RF: What are some of your future plans or goals?

WS: I think fatigue damage is going to be an issue for the TAVR valves. The 5 year durability data for the SAPIEN device look very good. We’re waiting to see at 7-8 years if this type of valve is going to show some particular issues. We’re getting towards that 7 years now.

I think the TAVR durability is going to be a concern. As TAVR goes to younger patients and low risk patients and is competing somewhat with surgical valve replacement, the durability is going to be a big issue. We did some computational fatigue models, tissue fatigue testing, and we just don`t have clinical results yet so we are waiting. That`s one of the interesting research areas we are studying.

RF: Based upon this fundamental research you are conducting, do you see any issues coming up?

WS: It`s hard to say. It`s predicting into the future. I have a good confidence in the companies who have a lot of surgical valve fabrication experience. They have in-house expertise and are rigorous. For the new companies- we have so many new start-ups with new valve designs- for those companies I think it’s going to be an issue because durability will not show until many years down the road. In 5-6 years, “are they really building a valve as good and rigorously as a well-established valve company?” is a big unknown.

RF: You have a unique perspective working in both industry and academia.

WS: One difference is that in academia you have more time to look at more details. In a company you have product deadlines and have to hit those targets for a product launch. The goal is really the same: To improve the patient’s healthcare. For me, I enjoy doing more fundamental basic science research. That’s the reason I go for academia. But I think for the valve industry, this is probably the best time. There are a lot of R&D activities, a lot of start-ups and opportunities for young people to grow. If you are a grad student, going into the valve industry is probably a good idea at this moment.

RF: But not for you. You’re happy where you are.

WS: (laughs) Yes, I am.

RF: We met while working on the ISO committee. Has it helped or influenced your work?

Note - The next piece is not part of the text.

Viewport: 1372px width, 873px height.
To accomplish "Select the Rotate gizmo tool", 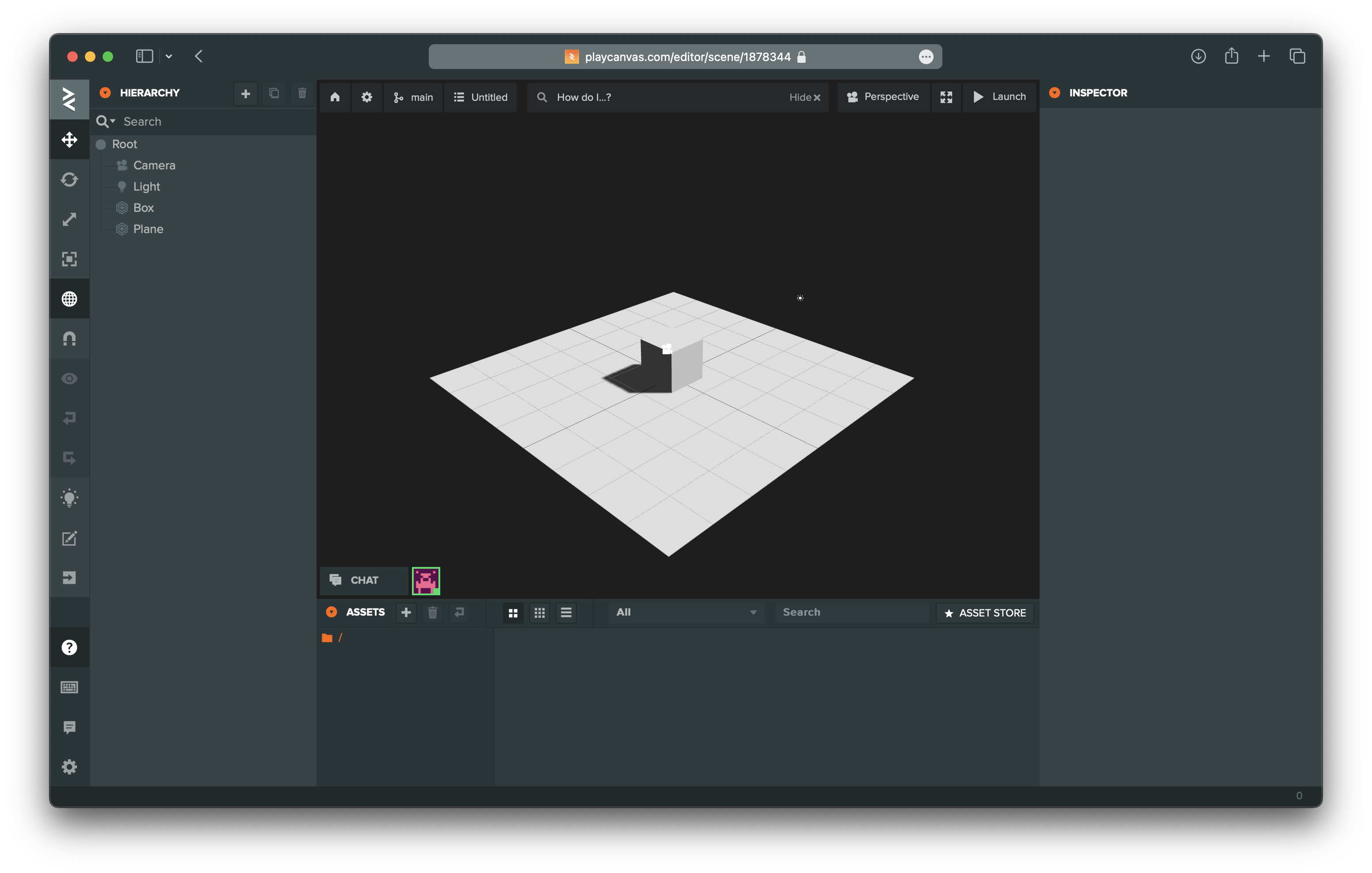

WS: Not directly because a lot of my work is fundamental basic research. But I really like my ISO work because it gives me a different perspective. I feel ISO standards have very rigorous wording. We discuss every single line to make sure it makes sense. Sometime we argue, sometimes we agree. It’s nice working with the representatives from different companies. In terms of technical learning, not that much.